▶ **What the task requires**: Please count the lines in the entries below that contain the word "next". Reply with the number only.

▶ **Listing**:
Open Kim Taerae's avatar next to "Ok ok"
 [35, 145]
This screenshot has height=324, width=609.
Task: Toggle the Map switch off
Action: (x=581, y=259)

▶ **Result**: 1